Come Michela Giraud, comica e creativa, ho scoperto che ridere non solo allieta, ma libera. Dalla mia prima risata sul palco alla ribalta su Netflix, condivido con voi come la comicità è diventata la mia ribellione e salvezza.

Battuta sempre pronta, a volte sfacciata. Genuina, fino a essere imprevedibile. La comica più amata, Michela Giraud, ci spiazza anche in questa intervista: «Mi viene facile perché sono una ribelle. Se avessi dovuto seguire le regole non sarei qui»

Michela Giraud è una trottola. La raggiungo in videochiamata durante le prove di CCN-Comedy Central News, che parte il 14 maggio e di cui è per la seconda volta di fila conduttrice. È reduce dal successo di LOL-Chi ride è fuori, il programma comico di Prime Video, dove è diventato un cult il suo tormentone del Mignottone pazzo (ovvero: le istruzioni su come comportarsi sui social se lui ti lascia).

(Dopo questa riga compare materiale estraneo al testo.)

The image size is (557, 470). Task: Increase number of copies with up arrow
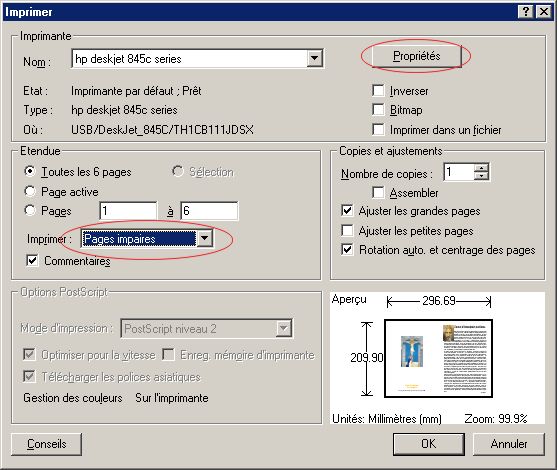pos(481,168)
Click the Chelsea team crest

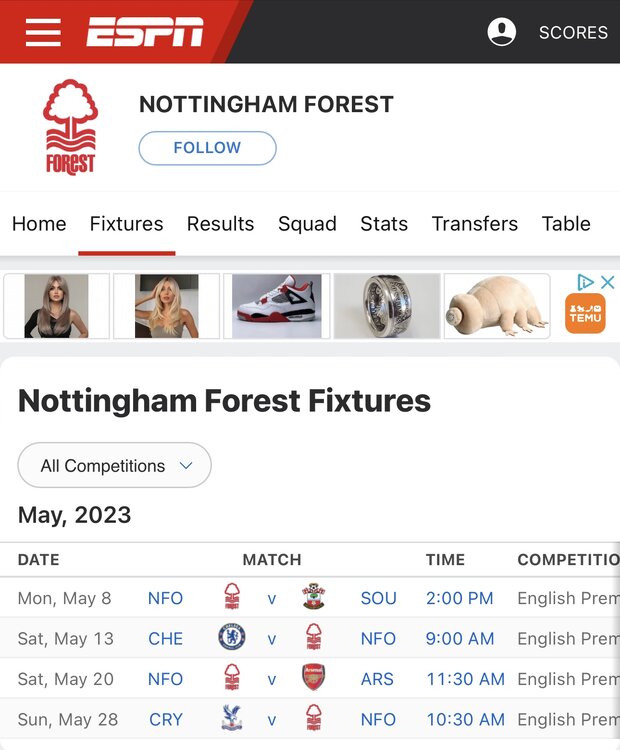231,638
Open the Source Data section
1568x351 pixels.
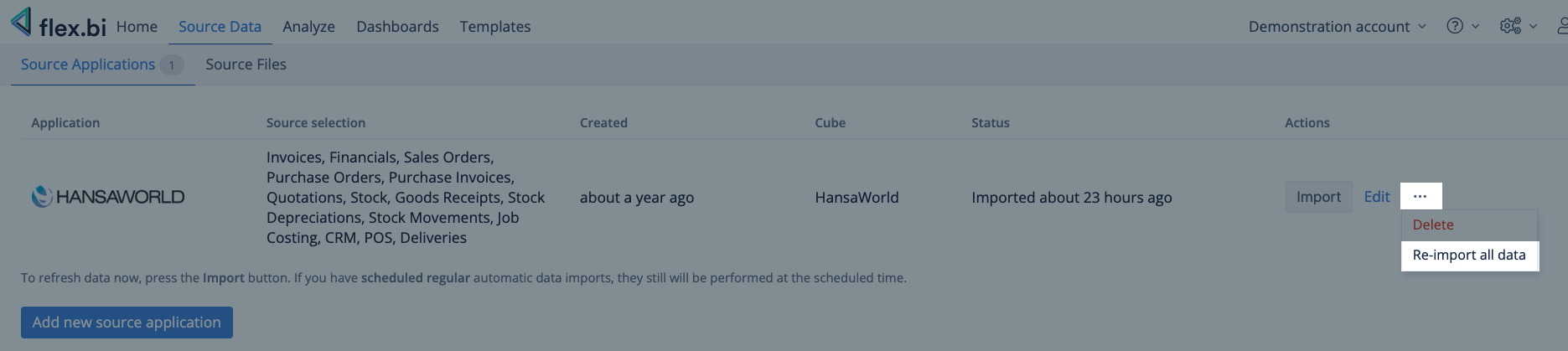click(220, 27)
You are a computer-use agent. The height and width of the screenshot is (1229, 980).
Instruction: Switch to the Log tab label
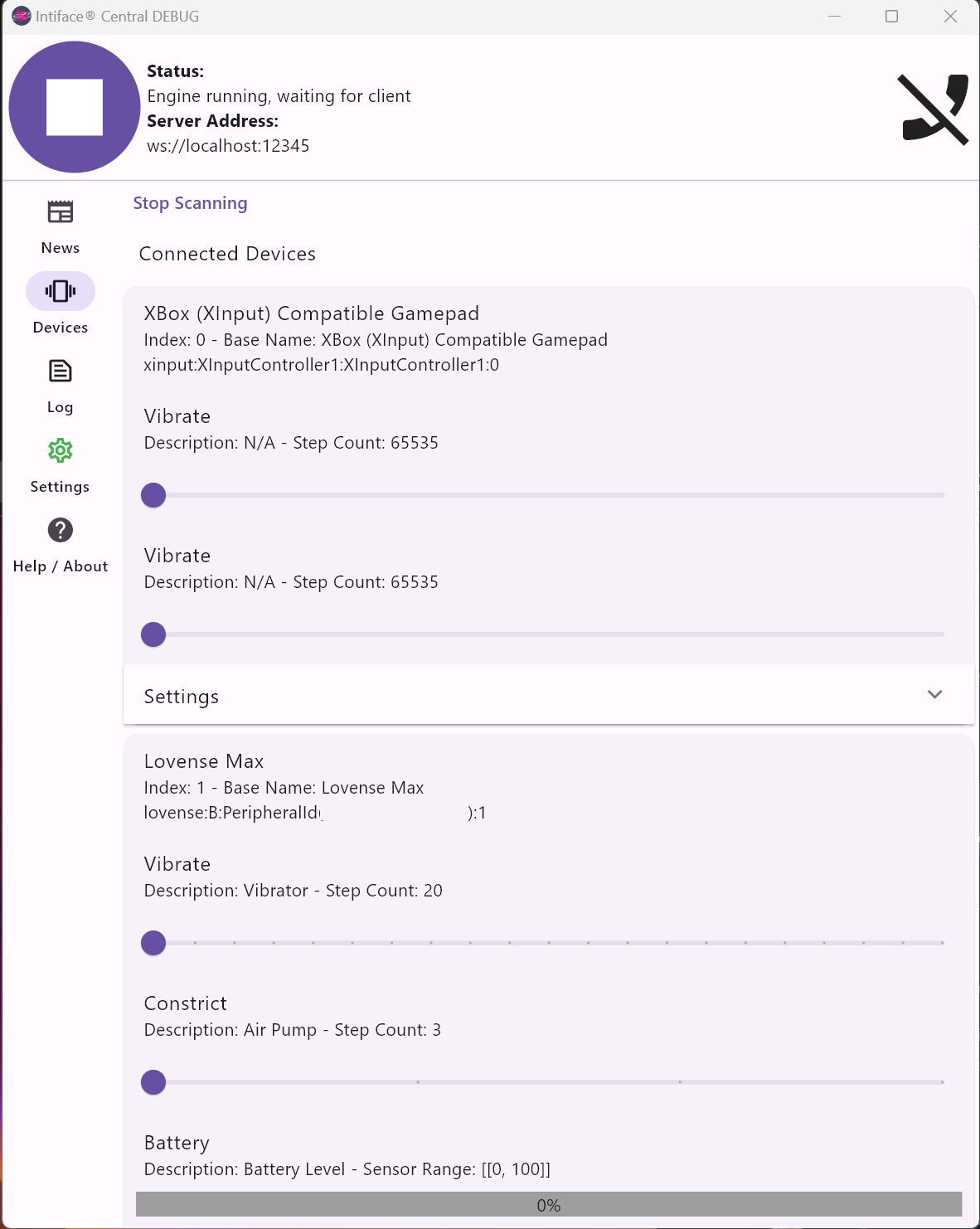pos(60,407)
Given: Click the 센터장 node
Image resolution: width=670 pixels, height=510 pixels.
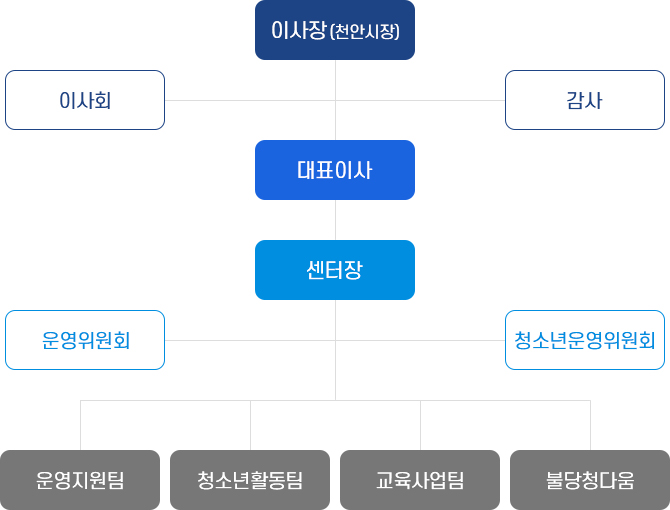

Ha appena scritto un racconto per Manifesto (Fandango), un volume “generazionale” i cui autori sono tutti nati tra il 1985 e il 1999, in cui narra delle tribolazioni dei 30enni di oggi. E ha girato un video di denuncia sul tema delle spose bambine per Action Aid e una serie di divertentissime clip web per il brand di moda Persona by Marina Rinaldi.

Ho dimenticato qualcosa? Sicuramente le sue chiacchierate notturne su Instagram, seguitissime, e le varie comparsate in tv, dove ogni volta fa strage di risate, per non parlare del ruolo in Maschile singolare, il film di Matteo Pilati e Alessandro Guida che arriva il 4 giugno, sempre su Prime Video. Battuta pronta, spesso sfacciata, irresistibile nella sua genuinità (che mette in agitazione la sua agente e la sua pr!). Non posso che partire dalla domanda con la D maiuscola.

Quando hai scoperto di saper far ridere?

«In prima elementare. Ero una discola. Sai quei bambini che non si sentono abbastanza notati e quindi fanno una gran caciara? Con le battute, le imitazioni e le citazioni dei cartoni facevo ridere i compagnucci e la mia migliore amica. Ero iperattiva. La maestra Tartaglia diceva sempre: “Michela Giraud è peggio dei maschi”» (la imita con accento napoletano, ndr).

Ma far ridere che cosa significa per te?

«È una salvezza, un’àncora, una nuvola che ti fa librare quando la realtà è grigia e pesante. È un’evasione, una liberazione, una catarsi. Che non vuol dire prendere le cose meno sul serio o svuotarle di importanza, ma cogliere un aspetto che può essere salvifico (passa la sua pr, alza il pollice e Michela scoppia a ridere, ndr). Lei e la mia agente mi prendono in giro quando dico delle cose da donna intelligente quale sono!».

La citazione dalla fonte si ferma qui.